→ **CONSIGNES**
A. Transcrivez fidèlement le passage de l'extrait syndical sur l'Éducation nationale qui va de "A rebours, le" jusqu'à "en T1 et T2." inclus.
B. Énumérez les projets gouvernementaux que l'extrait syndical sur l'Éducation nationale présente comme concernant de très près les retraités.
C. Prolongez l'extrait syndical sur l'Éducation nationale à partir de sa dernière phrase.

→ **EXTRAIT DU TEXTE**
·····

A rebours, le SNES porte le mandat d’un pré-recrutement massif sous statut d’élève-fonctionnaire, dès la L1 et à tous les niveaux des cursus universitaires, rémunéré correctement, sans contrepartie dans les établissements, permettant aux futur-e-s enseignant-e-s de se concentrer sur leurs études et de préparer les concours dans les meilleures conditions. Enseignant-e étant un métier qui demande un haut niveau de qualification et de bonnes connaissances universitaires, le SNES doit se battre pour obtenir une revalorisation salariale conséquente, une entrée progressive dans le métier après la réussite au concours à master échu (tiers-temps la première année), l’amélioration des conditions de travail et une formation continuée en T1 et T2.
Le SNES doit donc rejoindre ses partenaires syndicaux, et en particulier ceux de la FSU, pour travailler ensemble à un contre-projet ambitieux pour le recrutement et la formation des professeur-e-s et des CPE.
Psy-EN, orientation
Les conclusions du rapport Mons-Charvet et les arbitrages ministériels seront connus au printemps. Pourtant la coupe est déjà pleine pour les psychologues de l’EN, les DCIO et les personnels de l’Onisep : destruction de l’Onisep, cadre de référence fixant les compétences Etat/région qui dépasse ce qui est prévu dans la loi avenir pro, décret de mise à disposition des agents de l’État aux régions qui ponctionnera les moyens sur le terrain, nouvelle vague de fermetures de CIO et affectation des PsyEN en lycée « au plus près des élèves ». Le MEN oublie que les PsyEN sont aussi au plus proches de leurs élèves quand ils travaillent au CIO, ouvert pendant les vacances scolaires pour les accompagner dans la construction de leur projet d’études. Ces derniers ne s’y sont pas trompés, c’est en nombre que les terminales ont fréquenté leur CIO lors des ces vacances d’hiver. Dans l’académie de Créteil, les CIO sont de plus en plus fragilisés : précarité budgétaire, précarité du personnels, précarité des locaux pour certains… laissant croire que le rectorat semble avoir pris des dispositions pour les fermer prochainement. Las de ces constats mais toujours déterminés, PsyEN et DCIO seront de toutes les luttes du printemps pour préserver le service public d’orientation de l’EN.
Retraité-e-s
Les semaines passent et les réformes annoncées par le gouvernement continuent à se mettre imperceptiblement en place, masquées par un « grand débat » truqué. Nombre d’entre elles concernent de très près les retraité-e-s : réforme des retraites, plan santé, loi sur la perte d’autonomie... Ces projets, s’ils sont mis en place en l’état, ne feront que renforcer le sentiment d’insécurité des retraité-e-s qui voient leur pouvoir d’achat baisser d’années en années. Beaucoup se sont reconnu-e-s dans les revendications des « gilets jaunes » et se sont exprimé-e-s lors des débats dans de nombreuses communes et aussi, comme en Seine-et-Marne lors d’un débat organisé par l’émanation du Groupe des 9 dans ce département le 19 février à Melun. Plus de soixante personnes sont venues échanger et exprimer leur angoisse face à l’avenir : angoisse d’être plus tard à la charge de leur famille, angoisse aussi face au monde qui attend leurs enfants et petits-enfants. C’est pourquoi ils sont nombreux/ses à rester mobilisé-e-s que ce soit aux côtés des actif-ve-s les 16, 19 et 30 mars, ou lors de leurs actions spécifiques comme le 11 avril, nouvelle grand journée d’action et de mobilisation à l’appel du Groupe des 9.

·····

→ **DONNÉES FOURNIES**
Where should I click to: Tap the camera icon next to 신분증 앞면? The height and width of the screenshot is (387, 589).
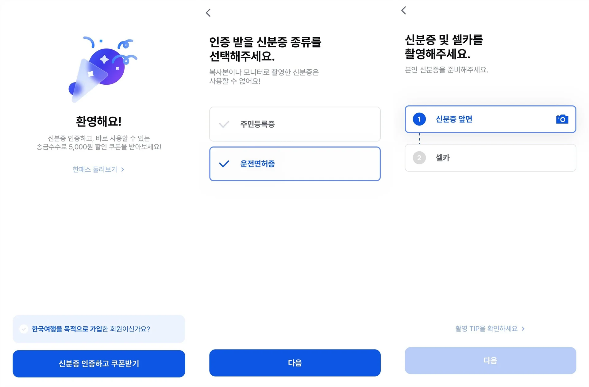tap(562, 119)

·····

→ **RÉSULTATS DÉFINITIFS**
A.
A rebours, le SNES porte le mandat d’un pré-recrutement massif sous statut d’élève-fonctionnaire, dès la L1 et à tous les niveaux des cursus universitaires, rémunéré correctement, sans contrepartie dans les établissements, permettant aux futur-e-s enseignant-e-s de se concentrer sur leurs études et de préparer les concours dans les meilleures conditions. Enseignant-e étant un métier qui demande un haut niveau de qualification et de bonnes connaissances universitaires, le SNES doit se battre pour obtenir une revalorisation salariale conséquente, une entrée progressive dans le métier après la réussite au concours à master échu (tiers-temps la première année), l’amélioration des conditions de travail et une formation continuée en T1 et T2.

B.
- réforme des retraites
- plan santé
- loi sur la perte d'autonomie

C.
Autoritarisme
Depuis le début de la mobilisation des gilets jaunes, le gouvernement ne cesse de connaître une dérive autoritaire, qui accompagne les réformes décrites précédemment. Il a d’ores et déjà fait passer dans la loi une importante restriction du droit à manifester. Les violences policières se poursuivent autour des manifestations. Le SNES continue de condamner toutes les violences policières qui ont eu lieu en marge des manifestations. Il condamne l’appel à l’armée dans le cadre des manifestations des gilets jaunes. Il participera à toutes les initiatives visant à les mettre en échec. Il exige l’abandon des poursuites et l’amnistie des gilets jaunes déjà condamnés pour des faits de manifestation.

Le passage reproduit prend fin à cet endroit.